We know today that traumatic events can create mental health issues, and encourage victims to seek help after disasters of all kinds. Even a hundred years ago, medical professionals recognized that people could experience profound reactions to disaster–they just couldn’t offer preventative assistance.
In August, 1866, a massive earthquake centered around Charleston, South Carolina created havoc from Maine to Florida. Of course, people were physically hurt as a result, but many also experienced what we would now term post-traumatic stress disorder. At least three women seem to have literally died of it–the newspapers reported they were “frightened to death”–and others suffered nervous conditions that required sedation. They consumed medicines containing morphine, laudanum, valerian, and/or alcohol for relief, or simply went straight to bars for comfort.

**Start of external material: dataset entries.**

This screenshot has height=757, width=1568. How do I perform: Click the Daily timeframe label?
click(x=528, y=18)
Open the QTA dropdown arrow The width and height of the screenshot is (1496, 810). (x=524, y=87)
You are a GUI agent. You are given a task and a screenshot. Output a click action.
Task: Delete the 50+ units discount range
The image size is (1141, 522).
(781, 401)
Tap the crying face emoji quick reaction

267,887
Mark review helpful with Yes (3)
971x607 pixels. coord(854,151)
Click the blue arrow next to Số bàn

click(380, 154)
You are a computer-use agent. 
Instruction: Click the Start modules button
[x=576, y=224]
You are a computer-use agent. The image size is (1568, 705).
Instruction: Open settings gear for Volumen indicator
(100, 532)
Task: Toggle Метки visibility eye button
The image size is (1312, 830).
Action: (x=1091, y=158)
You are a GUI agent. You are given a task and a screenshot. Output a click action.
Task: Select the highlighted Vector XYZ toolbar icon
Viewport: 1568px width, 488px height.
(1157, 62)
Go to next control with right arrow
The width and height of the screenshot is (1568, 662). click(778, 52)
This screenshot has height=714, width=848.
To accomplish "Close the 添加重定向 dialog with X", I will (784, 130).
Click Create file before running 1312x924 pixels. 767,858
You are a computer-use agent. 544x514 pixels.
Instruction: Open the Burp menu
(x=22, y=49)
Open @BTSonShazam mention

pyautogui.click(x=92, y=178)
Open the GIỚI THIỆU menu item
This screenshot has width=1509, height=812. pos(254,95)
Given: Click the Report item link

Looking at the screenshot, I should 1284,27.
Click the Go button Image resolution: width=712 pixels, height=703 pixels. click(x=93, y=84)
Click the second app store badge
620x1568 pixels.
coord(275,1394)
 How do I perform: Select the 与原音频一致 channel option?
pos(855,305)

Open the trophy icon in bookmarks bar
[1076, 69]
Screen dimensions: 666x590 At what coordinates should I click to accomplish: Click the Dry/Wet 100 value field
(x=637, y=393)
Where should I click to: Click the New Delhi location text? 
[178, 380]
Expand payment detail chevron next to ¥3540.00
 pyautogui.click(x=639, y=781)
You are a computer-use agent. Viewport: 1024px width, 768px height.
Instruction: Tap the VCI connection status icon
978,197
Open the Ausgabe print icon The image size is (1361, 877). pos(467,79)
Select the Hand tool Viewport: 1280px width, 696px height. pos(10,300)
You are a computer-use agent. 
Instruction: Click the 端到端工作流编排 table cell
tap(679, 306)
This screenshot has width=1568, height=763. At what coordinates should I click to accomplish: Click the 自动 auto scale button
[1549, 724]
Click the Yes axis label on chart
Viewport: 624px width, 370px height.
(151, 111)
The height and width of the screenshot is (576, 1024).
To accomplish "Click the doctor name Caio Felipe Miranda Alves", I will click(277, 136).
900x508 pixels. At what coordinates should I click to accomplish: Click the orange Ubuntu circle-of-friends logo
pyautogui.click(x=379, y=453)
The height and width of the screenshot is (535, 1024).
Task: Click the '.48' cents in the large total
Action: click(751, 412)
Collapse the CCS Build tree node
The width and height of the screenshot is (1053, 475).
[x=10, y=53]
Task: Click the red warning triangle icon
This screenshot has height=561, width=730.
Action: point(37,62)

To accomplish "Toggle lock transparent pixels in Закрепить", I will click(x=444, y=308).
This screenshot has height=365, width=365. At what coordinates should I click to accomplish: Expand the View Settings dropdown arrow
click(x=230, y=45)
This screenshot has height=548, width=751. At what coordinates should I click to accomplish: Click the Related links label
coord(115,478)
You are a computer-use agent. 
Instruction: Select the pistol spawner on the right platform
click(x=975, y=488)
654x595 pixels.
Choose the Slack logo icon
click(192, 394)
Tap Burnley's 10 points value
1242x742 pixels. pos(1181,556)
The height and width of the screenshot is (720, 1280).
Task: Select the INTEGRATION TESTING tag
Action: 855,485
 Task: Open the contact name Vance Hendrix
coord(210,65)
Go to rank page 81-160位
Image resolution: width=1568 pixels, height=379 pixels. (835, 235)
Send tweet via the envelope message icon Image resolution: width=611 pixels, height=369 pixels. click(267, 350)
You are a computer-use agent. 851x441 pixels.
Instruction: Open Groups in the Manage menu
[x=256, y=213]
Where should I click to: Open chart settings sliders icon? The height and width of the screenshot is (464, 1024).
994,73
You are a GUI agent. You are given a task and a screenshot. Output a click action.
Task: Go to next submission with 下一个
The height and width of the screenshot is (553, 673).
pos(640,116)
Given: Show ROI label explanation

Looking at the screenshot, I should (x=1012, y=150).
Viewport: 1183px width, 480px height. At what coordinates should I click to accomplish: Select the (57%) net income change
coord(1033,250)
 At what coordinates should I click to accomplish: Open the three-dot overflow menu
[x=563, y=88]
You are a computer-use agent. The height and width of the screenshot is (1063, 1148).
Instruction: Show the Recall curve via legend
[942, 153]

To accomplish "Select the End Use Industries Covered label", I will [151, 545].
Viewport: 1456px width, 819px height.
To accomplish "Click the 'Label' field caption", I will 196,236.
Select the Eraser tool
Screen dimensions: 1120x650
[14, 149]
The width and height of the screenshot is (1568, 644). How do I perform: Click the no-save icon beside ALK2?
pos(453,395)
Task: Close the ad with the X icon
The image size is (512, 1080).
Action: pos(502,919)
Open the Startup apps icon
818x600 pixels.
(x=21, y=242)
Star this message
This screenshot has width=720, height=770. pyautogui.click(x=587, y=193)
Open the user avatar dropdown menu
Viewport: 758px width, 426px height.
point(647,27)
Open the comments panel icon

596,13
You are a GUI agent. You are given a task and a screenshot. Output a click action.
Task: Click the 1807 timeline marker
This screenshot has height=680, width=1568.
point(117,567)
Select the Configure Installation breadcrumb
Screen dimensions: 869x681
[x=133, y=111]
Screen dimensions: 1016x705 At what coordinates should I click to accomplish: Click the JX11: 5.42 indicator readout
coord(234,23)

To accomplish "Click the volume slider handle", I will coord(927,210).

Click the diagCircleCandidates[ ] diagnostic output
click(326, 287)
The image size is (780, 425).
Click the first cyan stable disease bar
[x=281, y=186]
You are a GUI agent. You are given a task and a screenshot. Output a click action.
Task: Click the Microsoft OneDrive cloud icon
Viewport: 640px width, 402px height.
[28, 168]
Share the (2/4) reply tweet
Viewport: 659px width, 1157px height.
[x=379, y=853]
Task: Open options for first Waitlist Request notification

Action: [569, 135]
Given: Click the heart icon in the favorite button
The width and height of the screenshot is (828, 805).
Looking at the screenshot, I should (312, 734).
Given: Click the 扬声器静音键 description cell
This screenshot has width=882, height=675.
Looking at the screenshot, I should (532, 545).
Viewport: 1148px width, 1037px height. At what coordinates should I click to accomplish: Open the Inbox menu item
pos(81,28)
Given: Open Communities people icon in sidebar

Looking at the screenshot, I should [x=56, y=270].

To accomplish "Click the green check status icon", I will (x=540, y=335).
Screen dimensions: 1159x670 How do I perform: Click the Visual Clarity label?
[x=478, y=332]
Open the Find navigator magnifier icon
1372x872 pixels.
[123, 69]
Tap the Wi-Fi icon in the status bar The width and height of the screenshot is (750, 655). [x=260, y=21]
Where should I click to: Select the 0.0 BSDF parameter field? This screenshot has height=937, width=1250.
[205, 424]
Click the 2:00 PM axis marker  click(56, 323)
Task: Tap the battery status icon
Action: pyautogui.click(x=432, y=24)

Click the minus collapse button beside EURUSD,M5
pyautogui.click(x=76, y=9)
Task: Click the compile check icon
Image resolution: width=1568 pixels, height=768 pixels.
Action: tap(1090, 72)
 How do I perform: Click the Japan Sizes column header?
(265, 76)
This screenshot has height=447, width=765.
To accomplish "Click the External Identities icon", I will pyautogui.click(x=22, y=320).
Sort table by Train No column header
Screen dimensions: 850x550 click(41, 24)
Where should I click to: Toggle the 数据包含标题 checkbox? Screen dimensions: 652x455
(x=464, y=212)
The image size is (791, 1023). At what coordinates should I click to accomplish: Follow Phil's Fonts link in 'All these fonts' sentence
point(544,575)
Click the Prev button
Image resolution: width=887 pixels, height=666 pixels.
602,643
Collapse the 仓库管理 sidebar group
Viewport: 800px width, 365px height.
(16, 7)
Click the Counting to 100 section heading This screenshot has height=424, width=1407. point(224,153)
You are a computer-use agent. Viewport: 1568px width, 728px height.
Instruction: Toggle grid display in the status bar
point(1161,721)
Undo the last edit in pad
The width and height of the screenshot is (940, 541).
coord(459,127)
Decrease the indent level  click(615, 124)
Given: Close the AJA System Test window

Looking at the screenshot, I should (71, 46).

The Savannah Morning News reported that at least a dozen people went insane and had to be sent to lunatic asylums, though it didn’t mention whether or not the stays were short or long-term. Continued aftershocks kept people anxious–and presumably on medication–for several months afterward.
Similar cases of “earthquake madness” have been reported elsewhere. The 1906 Santa Rosa (California) earthquake also left a number of victims insane. Mrs. L. W. Stebbins died in 1907: “Her awful experiences in those April days racked and wrecked her mind and body, ” reported the Press Democrat. “Her reason failed, and she was taken to the state hospital for treatment, but steadily declined in health…” At least six others from Sonoma County went into an asylum and three died there. Jacob H. Schlotterback of Santa Rosa was one of them, and his cause of death was listed as: “earthquake of April 18, 1906.”